SOURCE PASSAGE
An AI Safety Institute is a government body set up to evaluate advanced AI systems for risks to national security and public safety, and to build the state's own expertise on frontier AI. The first were announced around the 2023 international AI summit, and several major governments now run one or something equivalent, linked through an international network that shares methods and findings.

The core idea is straightforward and overdue. For years the only organisations that understood frontier models deeply were the companies building them. An AI Safety Institute is an attempt to put independent technical capability inside government, so that public authorities can assess these systems rather than take a developer's word for it.

What they actually do

Their work clusters into a few areas.

  • Testing frontier models, sometimes before release, for dangerous capabilities in domains like cyber, biology, and autonomy, using the methods behind capability evaluations.
  • Developing the science of evaluation itself, since how to measure these risks well is an unsolved research question, not a settled procedure.
  • Advising government, feeding technical assessments into policy so that decisions are informed by people who have actually examined the systems.
  • Coordinating internationally, so that a model tested in one country does not have to be re-tested from scratch everywhere, and so that standards begin to converge.

This is real institutional progress, and the Foundation welcomes it. Building state capacity to understand frontier AI is a precondition for governing it. You cannot regulate what you cannot evaluate, and until recently governments largely could not.

The power they mostly lack

Here is the catch. Most AI Safety Institutes can test, advise, and publish. Few can compel. Their access to models often depends on the cooperation of the labs, their findings usually inform rather than bind, and in most cases they cannot order a dangerous model held back. They are, by and large, bodies that can see the risk and recommend a response, not require one.

That gap between assessment and authority is the crucial limitation. An institute that discovers a serious hazard and can only advise is only as effective as the government's willingness to act on the advice, against the commercial and competitive pressure to let development continue. It is the difference between a smoke detector and a fire brigade, and much of the current architecture is smoke detectors.

Testing without the power to act on the results is a warning system, not a safeguard.

What they could become

The value of AI Safety Institutes is that they build the thing binding governance would need: independent technical capacity, shared standards, and an international channel between governments. In that sense they are the embryo of the kind of body the Foundation argues for. Our piece on an international monitoring agency describes where this could lead, and the IPCC model shows how shared scientific assessment can underwrite international policy.

What has to change is the authority. Assessment needs to connect to enforcement, whether through domestic law that makes an institute's sign-off a condition of deployment, or through an international framework that gives verified findings real consequences. Give these institutes the power to match their expertise, and the scaffolding of serious governance is already partly built. That transition is the subject of our plan.

EXTRACTED MATERIAL
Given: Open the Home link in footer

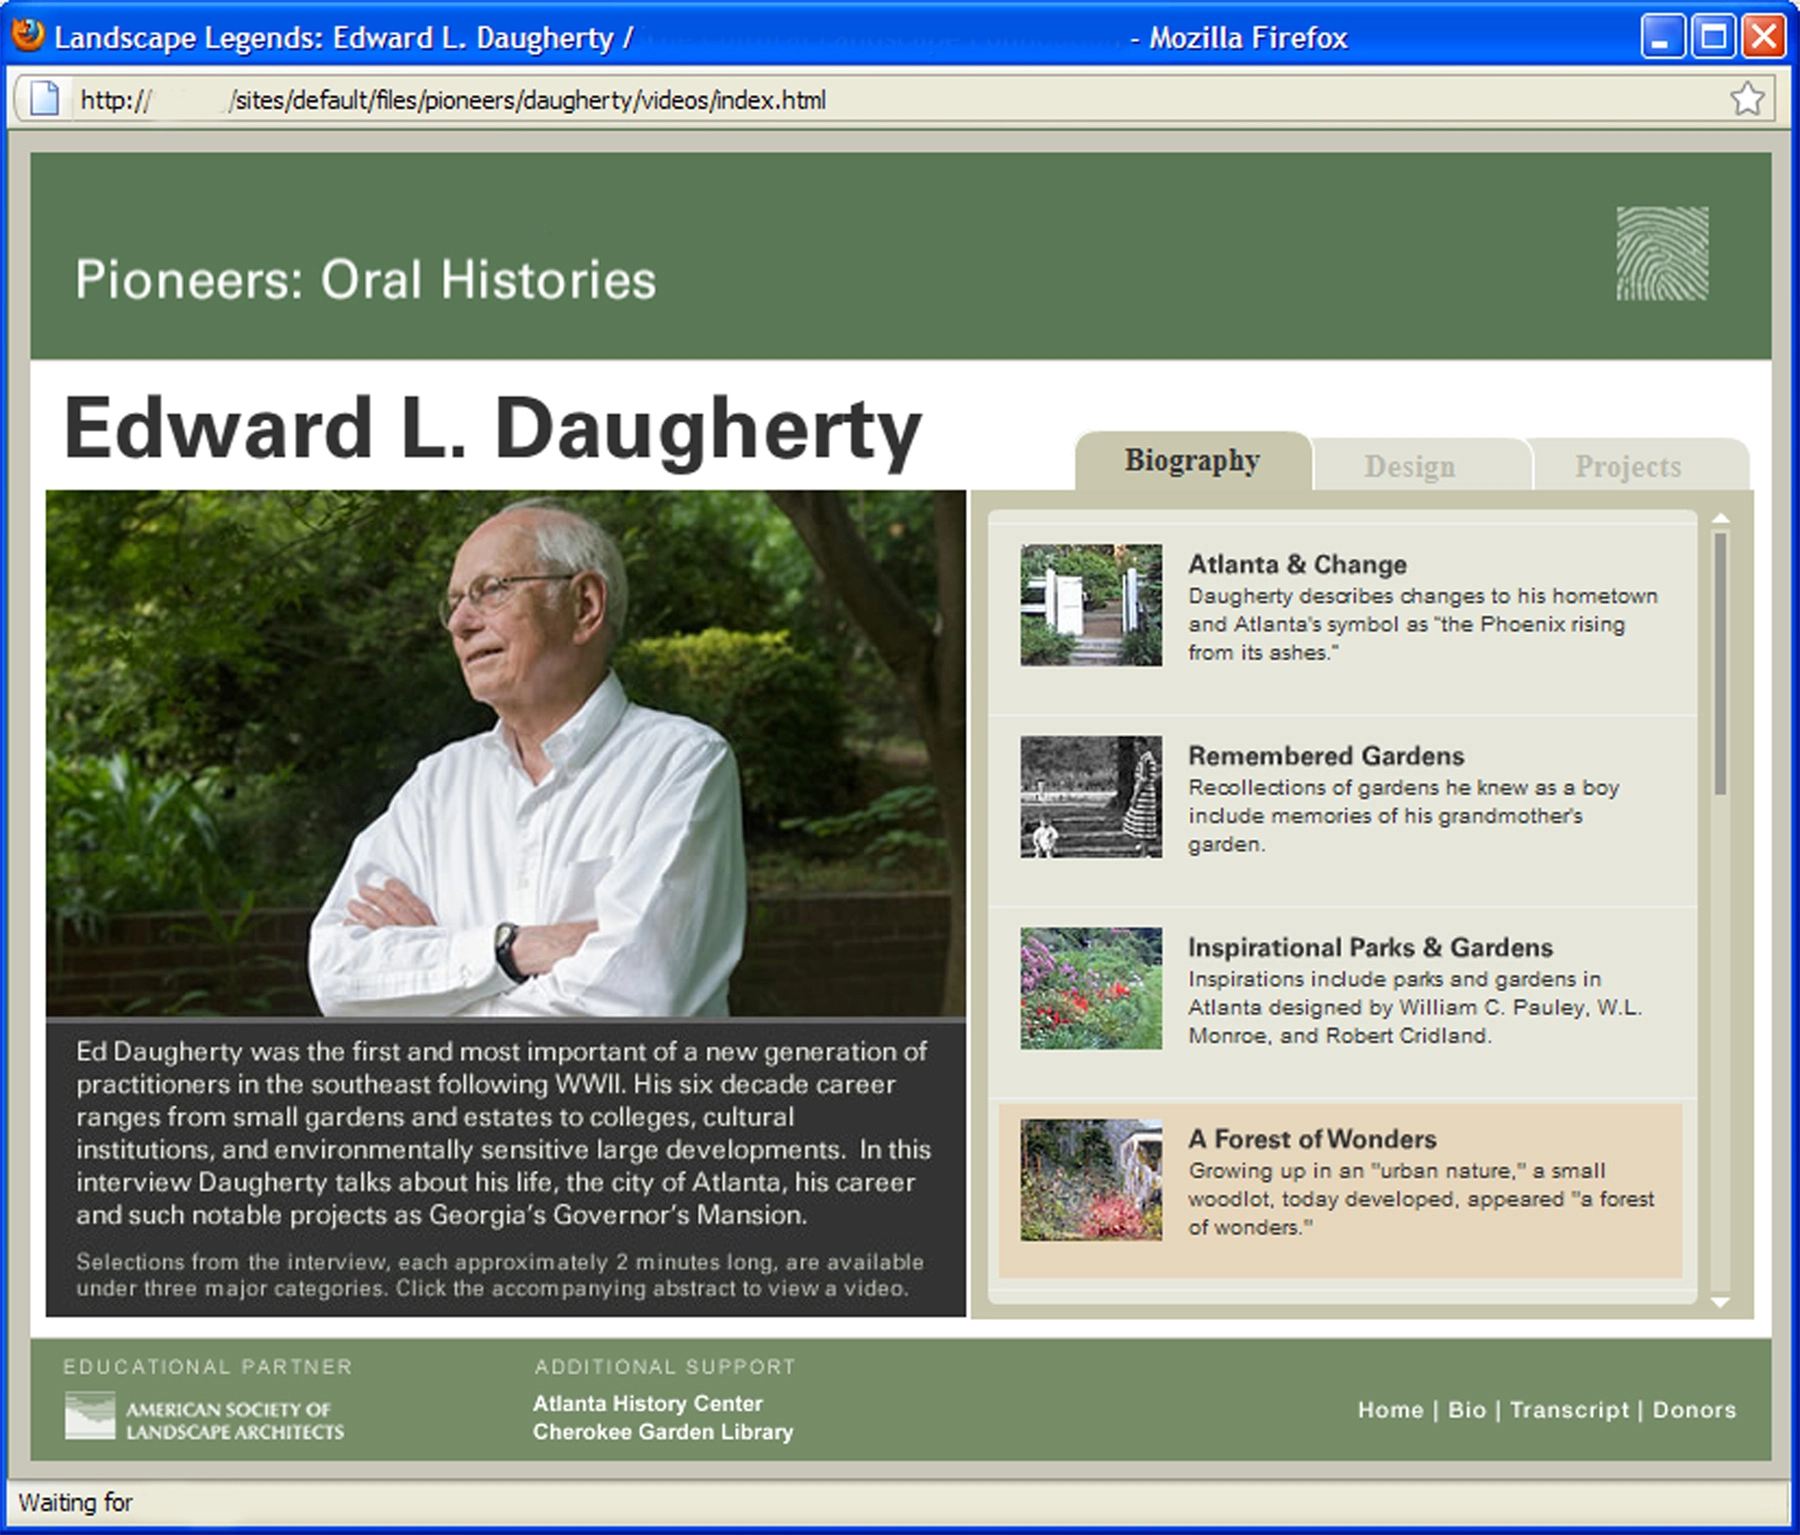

* * *

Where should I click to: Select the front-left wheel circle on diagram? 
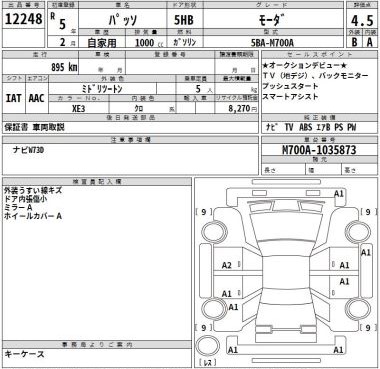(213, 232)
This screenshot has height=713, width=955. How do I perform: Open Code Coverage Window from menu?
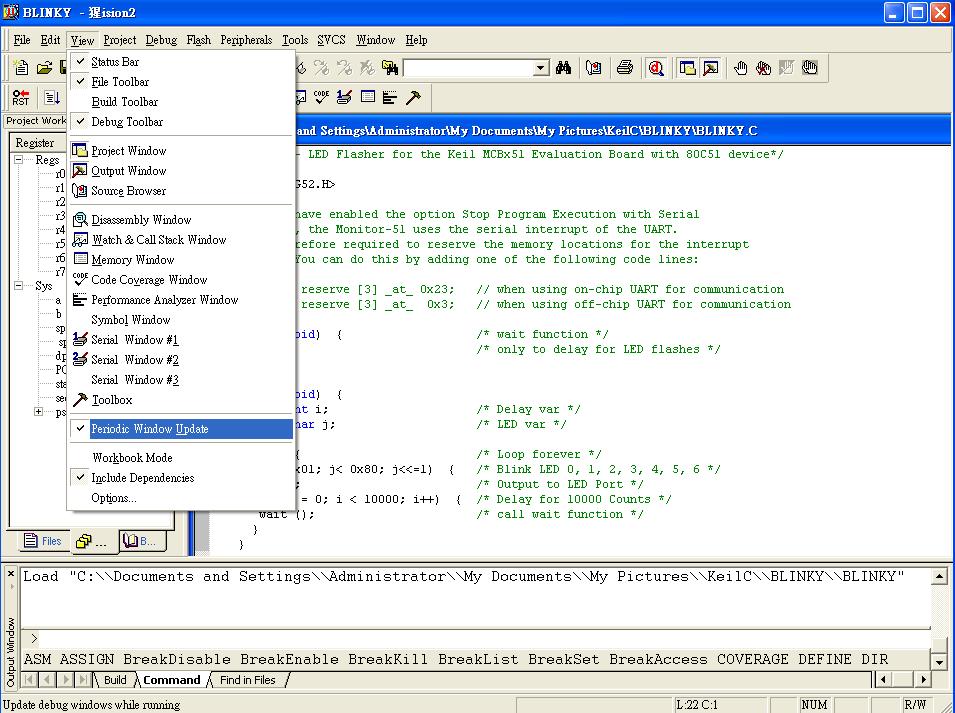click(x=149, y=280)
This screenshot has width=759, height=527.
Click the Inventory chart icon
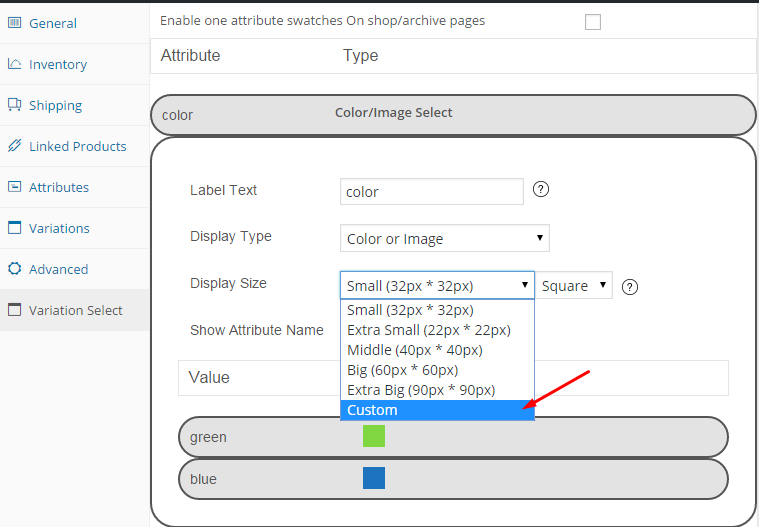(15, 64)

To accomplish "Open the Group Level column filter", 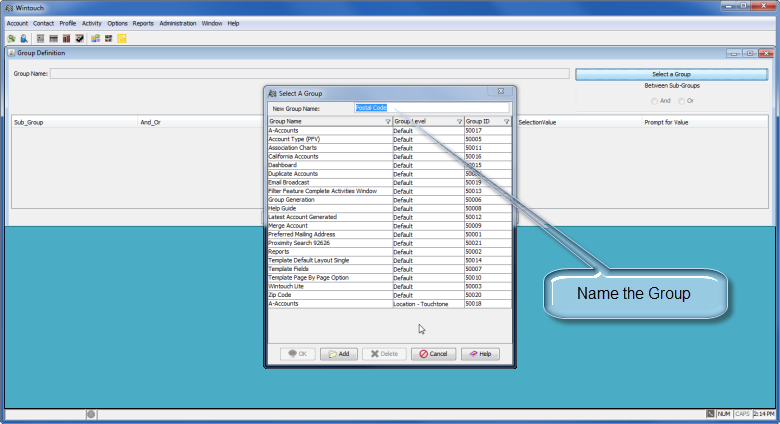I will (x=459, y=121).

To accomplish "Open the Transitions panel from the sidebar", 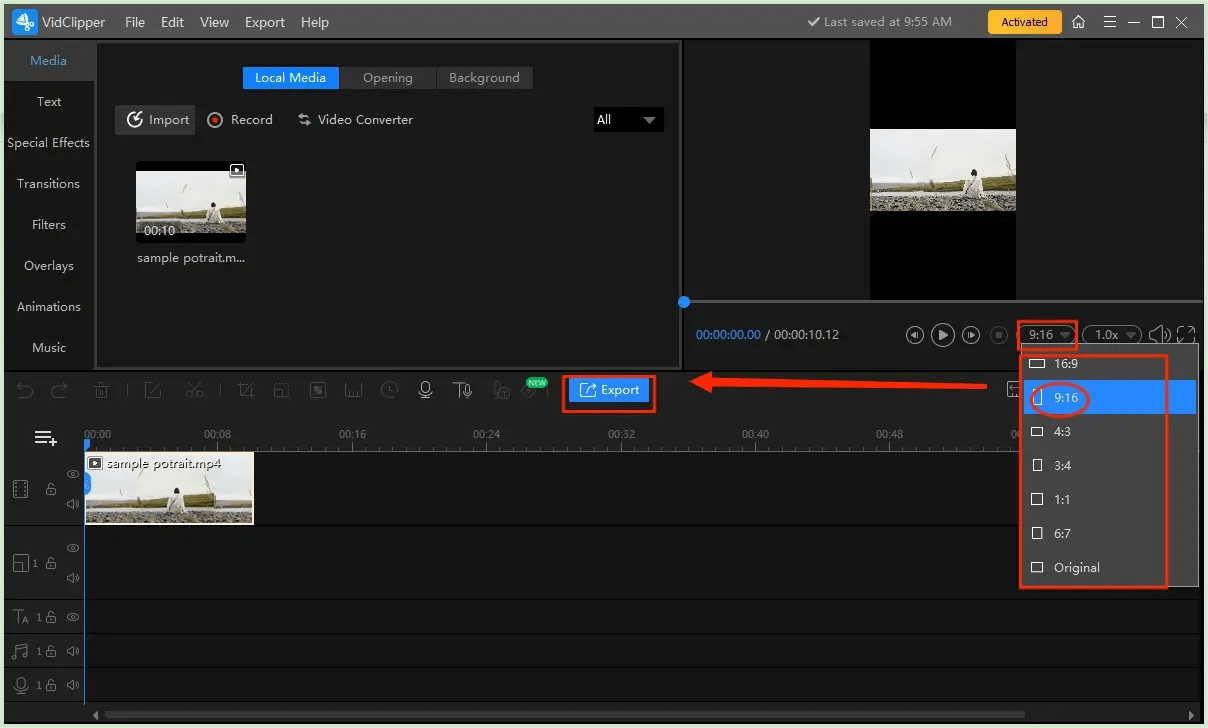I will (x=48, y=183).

--

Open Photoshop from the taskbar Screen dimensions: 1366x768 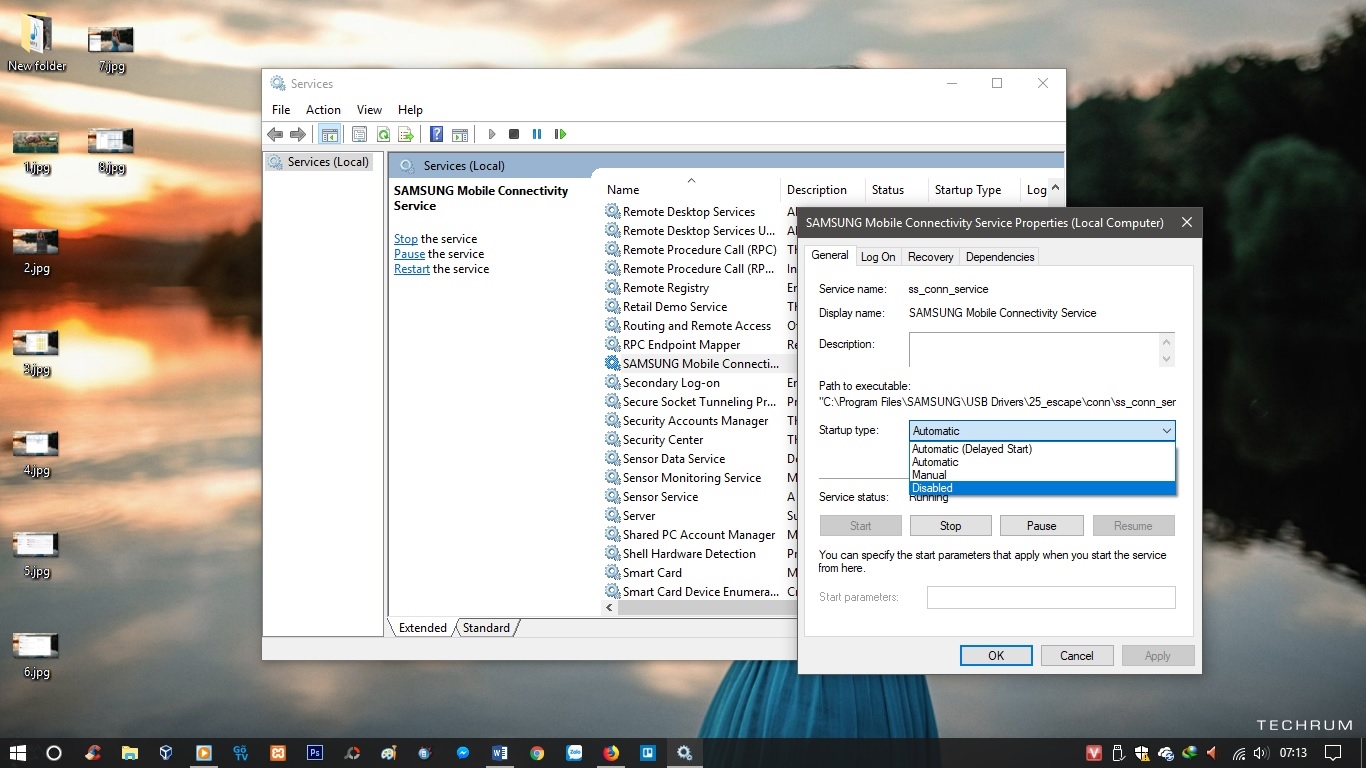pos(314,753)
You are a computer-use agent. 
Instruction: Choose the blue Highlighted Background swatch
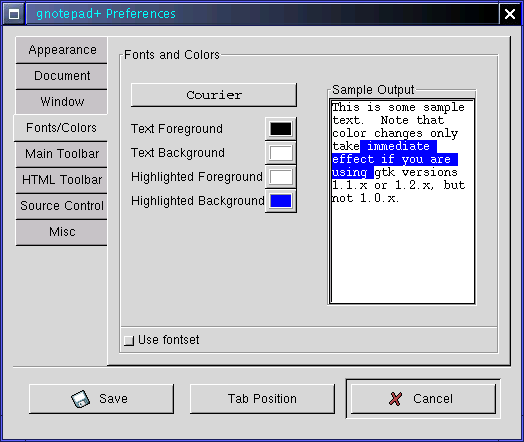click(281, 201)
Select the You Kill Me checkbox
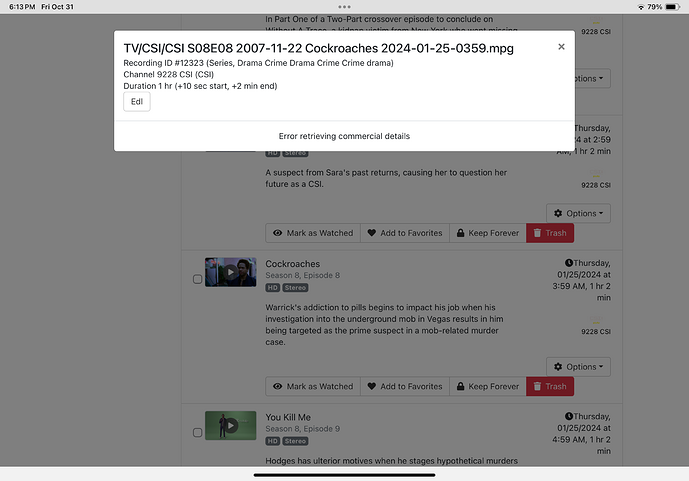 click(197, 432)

EXERCISE 1
In the passage on AI Safety Institutes, when were the first of these institutes announced?
EXERCISE 2
Carry the passage on AI Safety Institutes forward from its last sentence.
The lines have nothing to do with the passage on AI Safety Institutes.

WRITTEN ANSWER 1
Around the 2023 international AI summit.

WRITTEN ANSWER 2
Common questions.

What is an AI Safety Institute?

An AI Safety Institute is a government body established to evaluate advanced AI systems for risks to national security and public safety and to build the state's own technical expertise on frontier AI. The first were announced around the 2023 international AI summit, and several governments now operate one or an equivalent, linked through an international network that shares evaluation methods and findings.

What do AI Safety Institutes do?

They test frontier models, sometimes before release, for dangerous capabilities in areas like cyber, biology, and autonomy; they develop the science of how to evaluate such risks, which is still an open research problem; they advise government by feeding technical assessments into policy; and they coordinate internationally so that testing and standards begin to converge across countries. In short, they give public authorities independent capability to assess systems rather than relying on developers' own claims.

What powers do AI Safety Institutes have?

Most can test, advise, and publish, but few can compel. Their access to models often depends on the labs' cooperation, their findings typically inform rather than bind, and in most cases they cannot order a dangerous model to be withheld. They are largely bodies that can identify a risk and recommend a response, not require one, which means their effectiveness depends heavily on whether governments choose to act on their advice.

Why does the gap between assessment and authority matter?

Because an institute that uncovers a serious hazard but can only advise is only as effective as the government's willingness to act against commercial and competitive pressure to keep development going. Testing without the power to act on the results functions as a warning system rather than a safeguard. Connecting assessment to real enforcement, through domestic law or an international framework that gives verified findings consequences, is what would turn these institutes from smoke detectors into an effective safeguard.